RDC CONSIDERS REMOTE WORKING A PASSING PHASE
The outbreak of Covid-19 pandemic has transformed businesses and working environments as most companies were forced to adopt working from home initiatives to reduce office occupancies. This brought some uncertainties in the office property investors.
RDC Properties Group Chairman, Guido Giachetti said although most businesses chose working from home and adopted virtual conferences this has not been a threat to RDC Properties as working in offices will never be obsolete.
“Remote working was adopted by many businesses and it has been good. However, working from office will still be relevant despite circumstances. We had most of our tenants practicing working from home especially in the USA market, but we are certain that people will still need offices.”
RDC owns 22 properties in Botswana with about 174 active tenants in office properties.
In his presentation last week, Giachetti said COVID-19 continues to be the single biggest Macro Economic trend affecting the Group in 2021. “The impact on the economies of Botswana and South Africa continues, with extended lock downs and a slower than expected vaccine roll out. Against this backdrop, we are pleased to present the Group’s results for the half year ended 30 June 2021 which demonstrate the resilience of the portfolio and the strong base from which the Group is further diversifying through the proposed acquisition of Tower Property Fund Limited.”
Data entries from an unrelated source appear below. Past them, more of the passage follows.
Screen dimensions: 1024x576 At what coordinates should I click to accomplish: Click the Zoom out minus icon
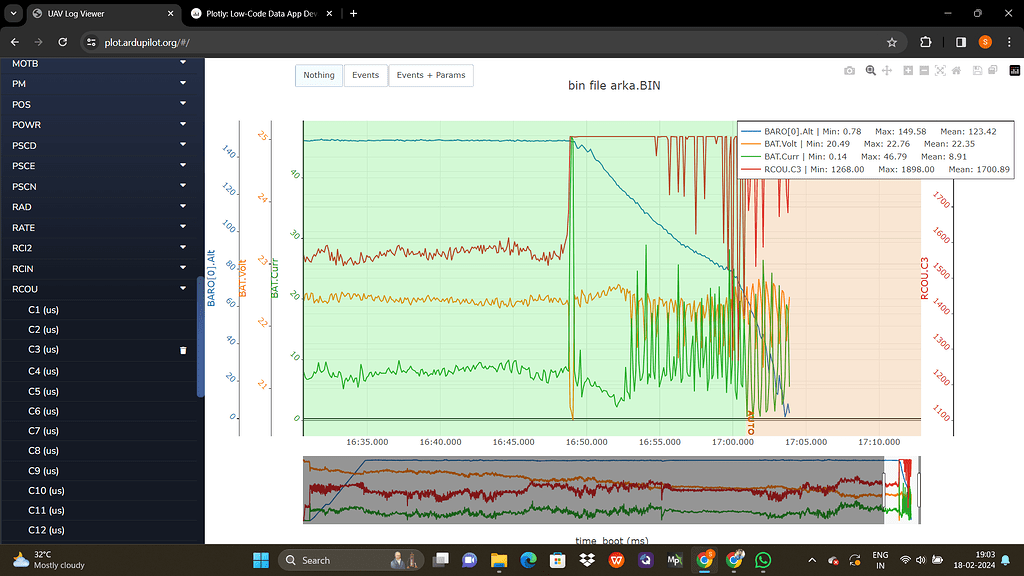pyautogui.click(x=924, y=71)
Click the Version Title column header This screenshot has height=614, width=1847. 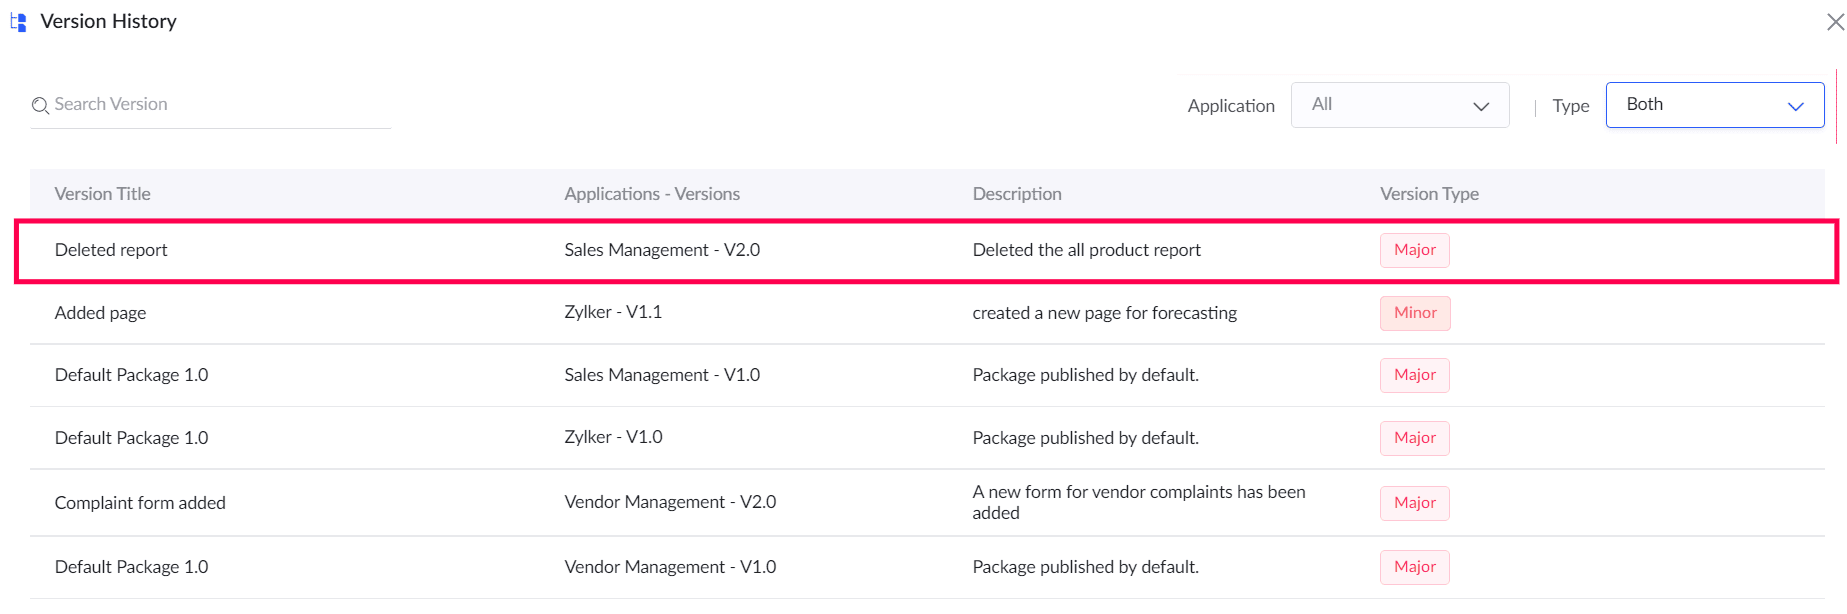click(x=103, y=194)
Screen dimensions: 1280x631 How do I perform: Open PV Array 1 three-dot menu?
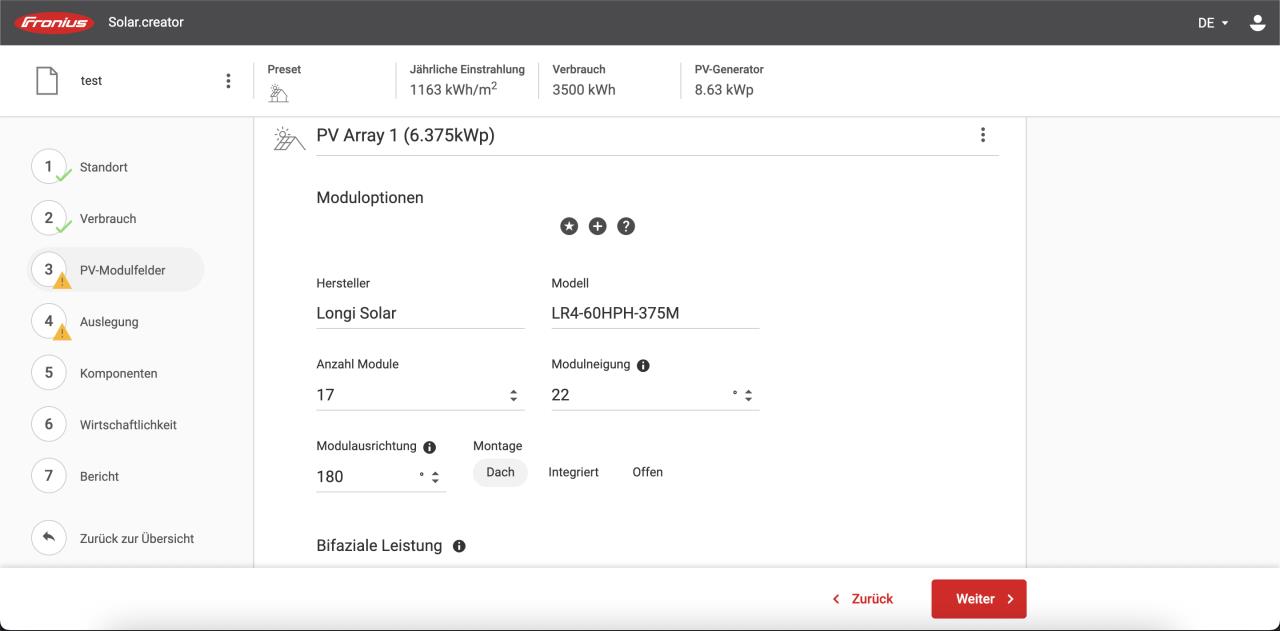(983, 135)
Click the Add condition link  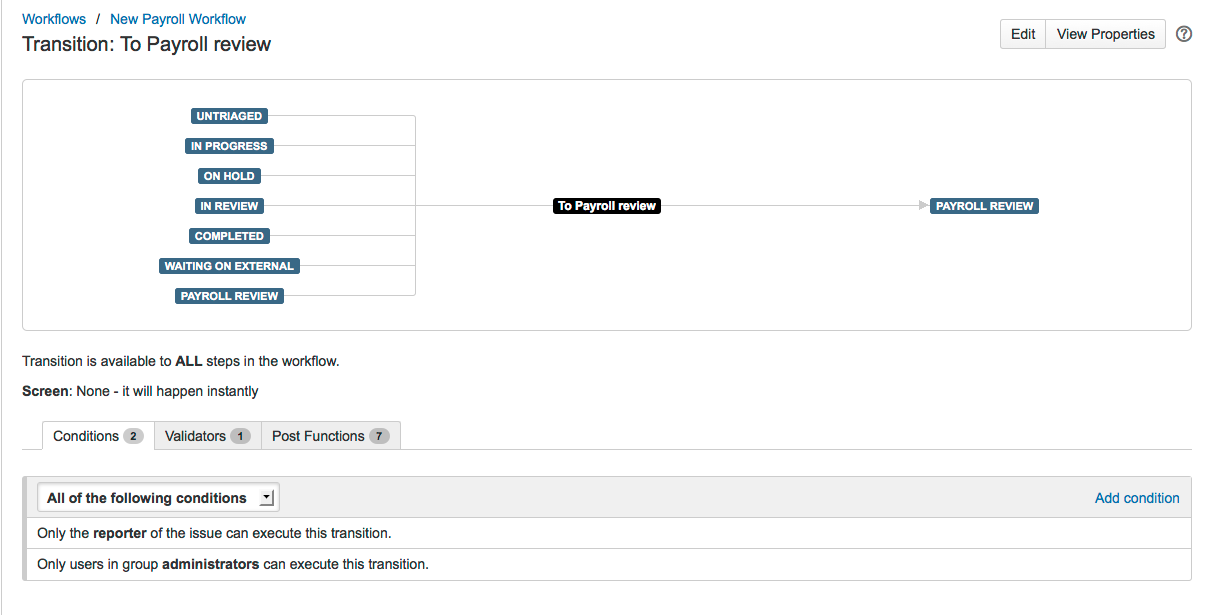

RDC Properties Chief Operating Officer, Uzoma Anugom said the company has offered concessions to most tenants and rent referrals to those who were struggling with loans to pay but this has not affected the Group’s profit for the period. “All our tenants are very cooperative and we have not recorded any bad debts. Those who were negatively affected by Covid -19 were able to discuss with us and we had payment agreements.”
RDC Properties revenue was boosted by the strengthening of Rand and acquisitions resulting in a six percent increase in the investment portfolio to P2.35 billion. Revenue increased by 17 percent to P72.5 million due to the acquisitions in Capitalgro which resulted in 9percent increase in profit from operations of P45 million despite the reduced impact of foreign exchange. Giachetti said in USA operations, the Group completed the second tranche of The Manning in July last year, completing the Group’s investment program for the USA. “The Research Court Asset continues to perform well with low vacancy and strong demand underpinning an 8percent yield, realised monthly. The Manning development continues with US$81.5m of sales committed and only 11 units remaining, and the project remains on target with an expected realisation date of Mid-2022.”